5. La idea central: no basta con ser titular; importa cómo se explota la marca
La enseñanza de esta sentencia es especialmente valiosa: en supuestos de fragmentación territorial, el derecho de marca no se interpreta de forma formalista. El titular no puede, al mismo tiempo, beneficiarse comercialmente de la imagen de una marca unitaria europea y, cuando le conviene, invocar la separación jurídica de titularidades para bloquear las importaciones paralelas. Si su propia conducta ha contribuido a generar en el público la percepción de un origen empresarial común, el derecho de marcas limita su facultad de prohibición.

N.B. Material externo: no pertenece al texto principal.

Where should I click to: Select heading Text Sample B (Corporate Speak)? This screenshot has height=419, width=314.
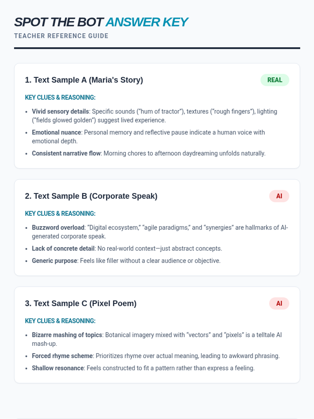(x=91, y=196)
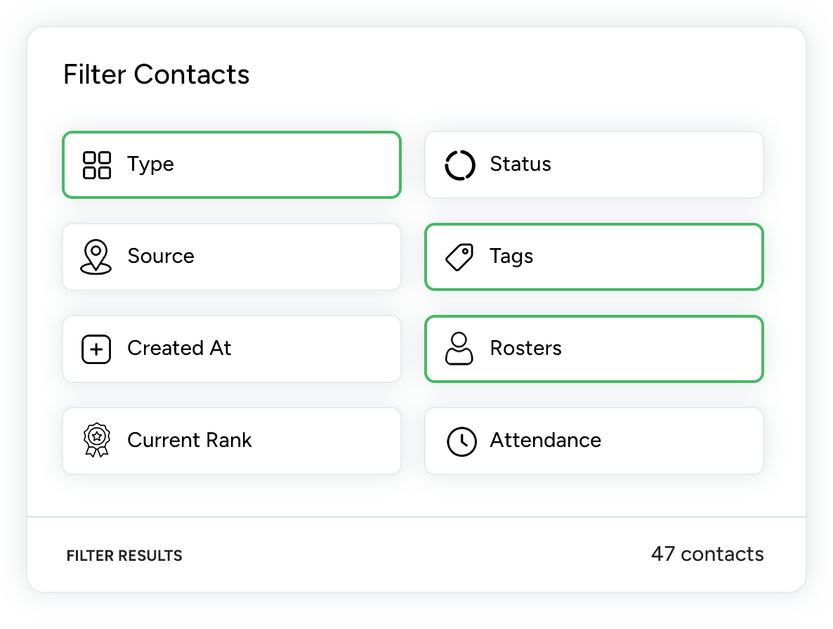Click the four-squares grid icon for Type
833x629 pixels.
[97, 165]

6. Relevancia de la sentencia
Desde un punto de vista dogmático, la resolución es importante por 2 razones, las cuales son:
1) Refuerza la relevancia de la función de indicación de origen. Si el propio titular contribuye a difuminar ante el público el verdadero origen empresarial de los productos, pierde fuerza la justificación para impedir la circulación europea de mercancías originales.
2) El Derecho de marcas de la UE no puede aplicarse de espaldas al mercado real. La estrategia digital, la publicidad corporativa, la arquitectura de páginas web y la comunicación en redes sociales se convierten en hechos jurídicamente relevantes para determinar el alcance de la exclusiva.

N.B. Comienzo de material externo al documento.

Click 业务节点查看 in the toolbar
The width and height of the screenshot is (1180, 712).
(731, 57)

7. Proyección práctica para litigios de marcas
La sentencia tiene una proyección práctica muy interesante.Desde nuestro punto de vista, advierte a los titulares de marcas fragmentadas territorialmente que una estrategia de marca global, si no está cuidadosamente diseñada, puede volverse en su contra en sede judicial en asuntos que tienen que ver con el comercio paralelo. No solo cuentan los contratos de cesión o licencia, sino también los mensajes que recibe el consumidor y la manera en que la empresa presenta internacionalmente su marca. En otras palabras: la coherencia entre la estructura jurídica de titularidad y la comunicación comercial efectiva pasa a ser un elemento relevante a la hora de desarrollar la estrategia de una marca.
8. Valoración final
La STS 1222/2023 merece una valoración positiva. No debilita arbitrariamente el derecho de marca, sino que evita su ejercicio partidista en un contexto particularmente sensible para el mercado interior. El Supremo, en línea con el TJUE, sanciona una forma de comportamiento empresarial incompatible con la lógica del sistema: proyectar unidad para atraer valor reputacional y alegar fragmentación para excluir competencia en el EEE. La sentencia, por ello, representa un ejemplo de equilibrio entre protección marcaria y libre circulación de mercancías.